For this implementation, I made use of two important time fields: currentTime and duration (there are others). Both are fairly self explanatory, duration is the length of the video, and currentTime is the time index the video is currently on - both values are seconds as counted in floats.

From my research, I gathered that there are a number of ways to implement the "buttons" I wanted. However, I decided to use jQuery to handle the onclick events. Basically, I had each button adjust the currentTime attribute to a different point in the movie (beginning, 1/3, 2/3, end).

$('#link1').click(function() {
    var video = document.getElementById("theVideo");
    video.currentTime = 0;

$('#link2').click(function() {
    var video = document.getElementById("theVideo");
    video.currentTime = (video.duration - (video.duration * 0.666));

$('#link3').click(function() {
    var video = document.getElementById("theVideo");
    video.currentTime = (video.duration - (video.duration * 0.333));

$('#link4').click(function() {
    var video = document.getElementById("theVideo");
    video.currentTime = video.duration - 1;

Once I had the time index changing working I just slapped a little styling on the buttons and voila! My first pseudo-interactive HTML5 video player.
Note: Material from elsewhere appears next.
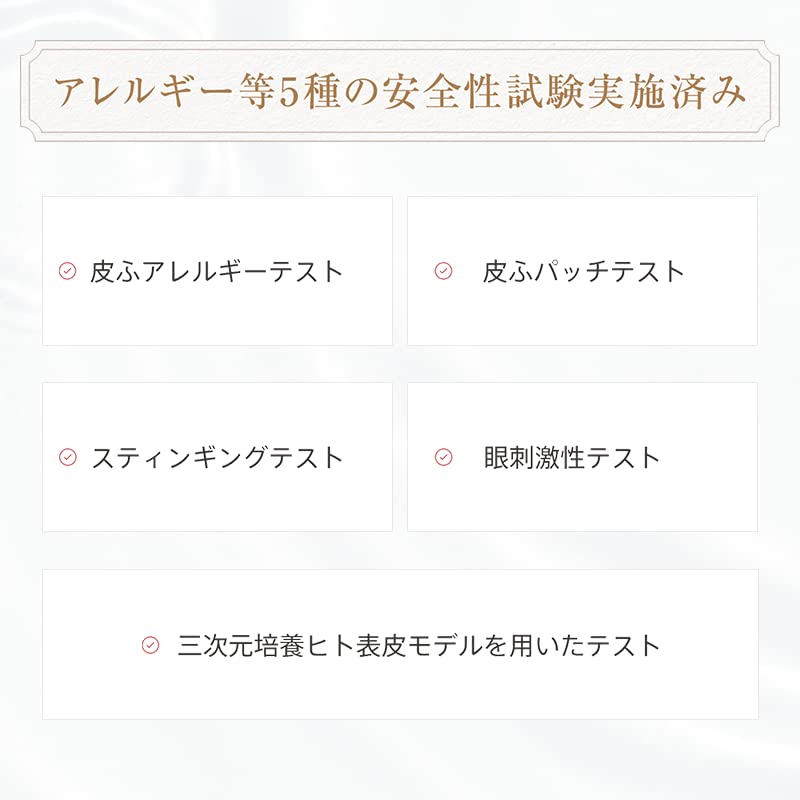Select the check icon beside スティンギングテスト
Image resolution: width=800 pixels, height=800 pixels.
(x=67, y=457)
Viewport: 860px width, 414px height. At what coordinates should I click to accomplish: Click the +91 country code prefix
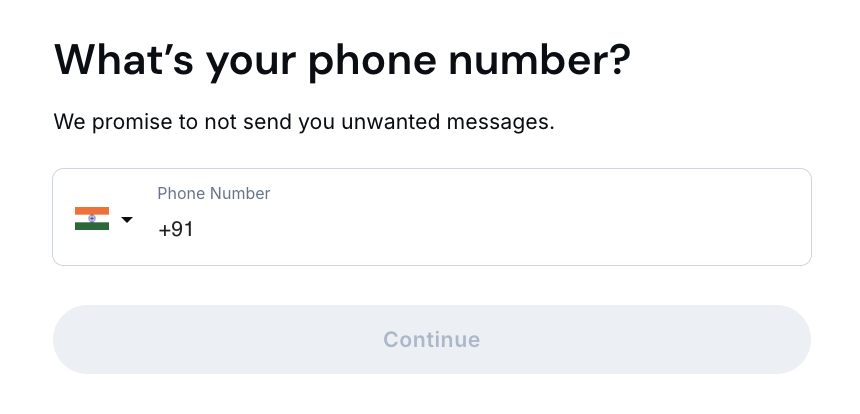pos(175,229)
In retrospect, the most difficult of building this was locating a place to host the videos for this blog post.

I still have a ways to go before I'm up to the likes of these videos but at least I have something to look forward to:

My Interactive Video

FYI: The buttons work even if the video hasn't buffered yet, just look at the progress bar.

Jump to Beginning of movie
Jump 1/3 of the way into the movie.
Jump 2/3 of the way into the movie.
Jump to End the movie.

For my next experiment into HTML5 video, I'm going to do some more research into the canvas to see if I can't make the buttons right within the video.